0
0

[–] LewsTherinTelamon ago  (edited ago)

We can validate some of the emails in particular the Podesta emails that were originated on google servers can, at this time, be presumed to be verifiable with DKIM. There is plenty of damning stuff in those emails, so that's no small thing.

But at the end of the day we have been told that Clinton's email server was hacked. The current story as I understand it is that there was malware loaded on the email server:

https://archive.is/7DeYj

If this is true, then it is not unreasonable to assert that someone sophisticated enough to both target that server specifically, and obtain the information therein could also obtain the DKIM private key from that same server. Let's not pretend that the DKIM signatures are bulletproof for every signed email. At least consider the possibility that at least one key could have been compromised too.

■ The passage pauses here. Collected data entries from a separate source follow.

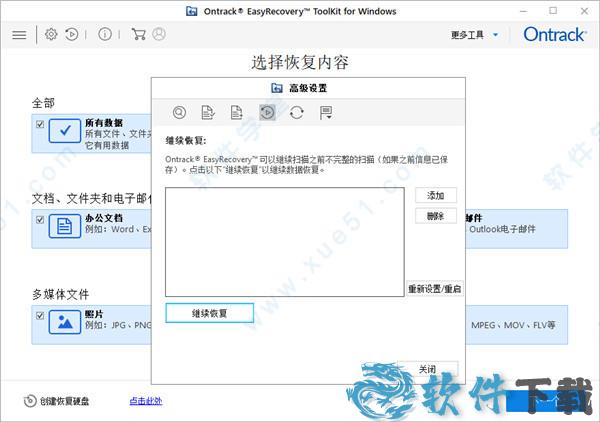The width and height of the screenshot is (600, 422).
Task: Select the resume recovery clock icon tab
Action: coord(267,113)
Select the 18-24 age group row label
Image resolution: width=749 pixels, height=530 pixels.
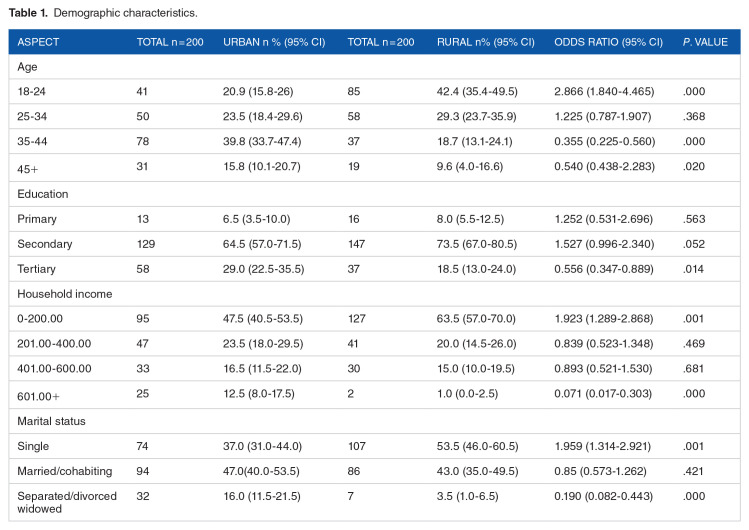pos(32,92)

Though I tend to believe most if not all are real based on the DNC and Clinton campaigns reactions.

0
1

[–] 6701094? [S] 0 points 1 point (+1|-0) ago 

That's not true. A hacker would not be able to fake email signatures on the receiving end. So yes, they could write fake emails to somebody, but the person receiving those emails would be tipped off. It's like a game of Mafia. It wouldn't work.

0
0

[–] LewsTherinTelamon ago 

What are you talking about? The signature is generated on the sending side using the private key stored on the sending server, and the signature is then inserted into the header of the email prior to it being sent.

If you want to insert forged signed emails into an email dump you can absolutely do so given you have the private key to create signatures with. Under those circumstances an email never had to be sent in the first place it would just need to be crafted and inserted into the dumped materials.

But I digress, as I said above I find it really unlikely given the reactions we have seen over the dumps.